Charleston Bombarded.

After that grapple with the giant fortress, the Federals did not again try to come to close quarters; but, keeping at a distance, maintained a steady fire upon the fort, which drove its defenders from the guns, and enabled the Union troops to throw up batteries upon all the neighboring islands. The fleet then remained on blockading-service until Feb. 18, 1865, when the Confederates evacuated the city, and left the fort to the victorious Federals. Five years after the date when Major Anderson with his little band of soldiers had marched out of Sumter, leaving the fort to the enemy, the same gallant officer returned, and with his own hand hoisted the same tattered flag over the almost ruined fortress, amid salvos of artillery and the cheers of a victorious army and navy.[Back to Contents]

CHAPTER XVIII.

THE BATTLE OF MOBILE BAY.

he last two actions of the United States navy in the civil war were destined to be the grandest successes of a long record of daring and successful exploits.
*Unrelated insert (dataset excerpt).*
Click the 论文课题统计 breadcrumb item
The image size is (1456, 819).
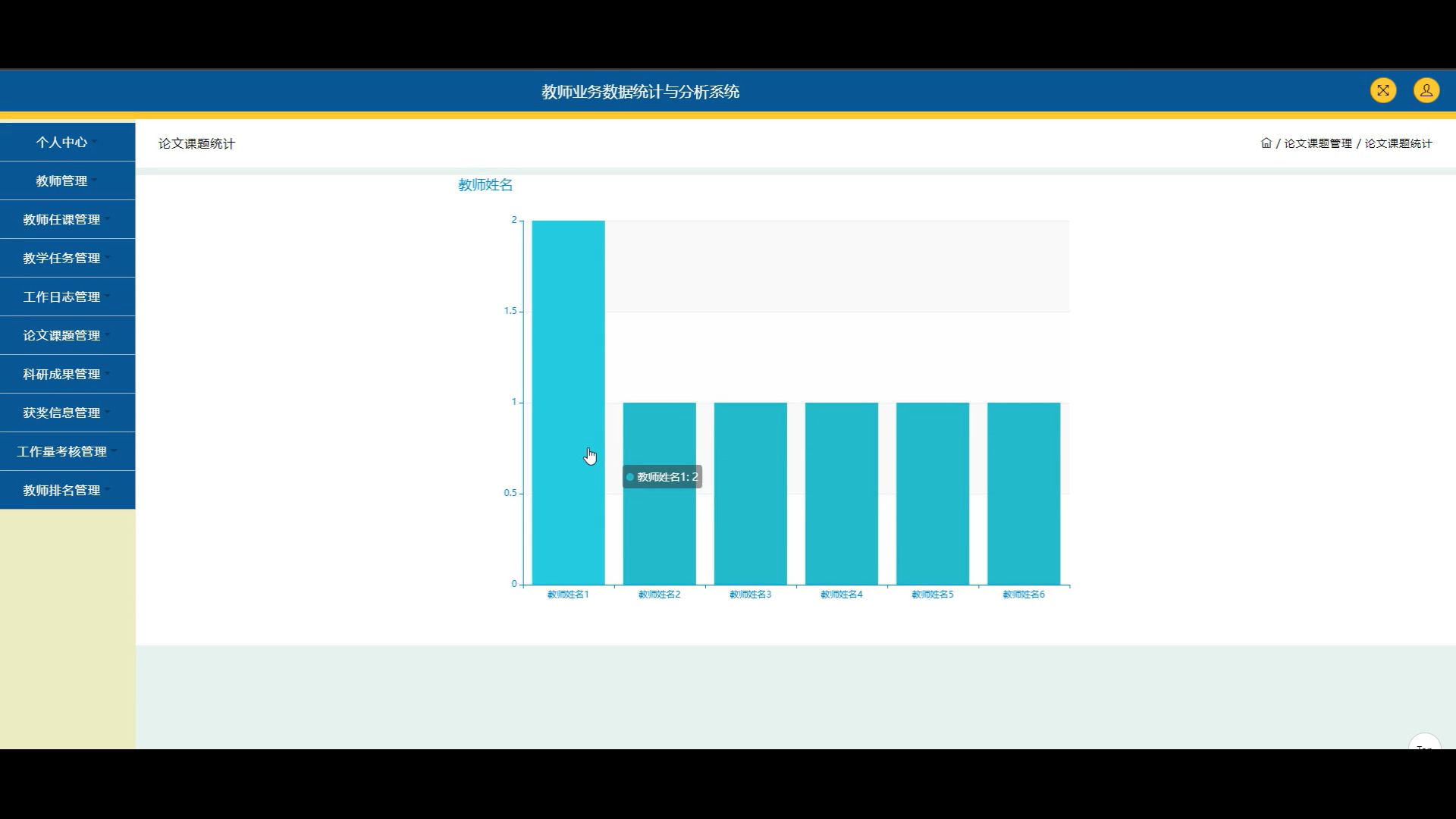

Farragut at Mobile, and Porter at Fort Fisher, added to their wondrous careers the cap-sheaves of two victories wrested from apparently unconquerable adversaries.

It was on a bright August morning in 1864 that Admiral Farragut stood on the deck of his stanch frigate the "Hartford," that had borne him through so many desperate battles. Around the flagship were clustered the vessels of the Gulf squadron. There was the battered old "Brooklyn," scarred with the wounds of a dozen fights; the "Richmond" and the "Itasca," that received their baptism of fire at the fight below New Orleans. In all there were fourteen wooden vessels and four iron-clad monitors assembled in front of the strongest combination of harbor defences that warships ever yet dared attack. Yet Farragut was there that bright summer morning to enter that bay, and batter the forts of the enemy into subjection. To capture the city was not his purpose,—that he left to the army,—but the harbor forts and the great ram "Tennessee" must strike their colors to the navy.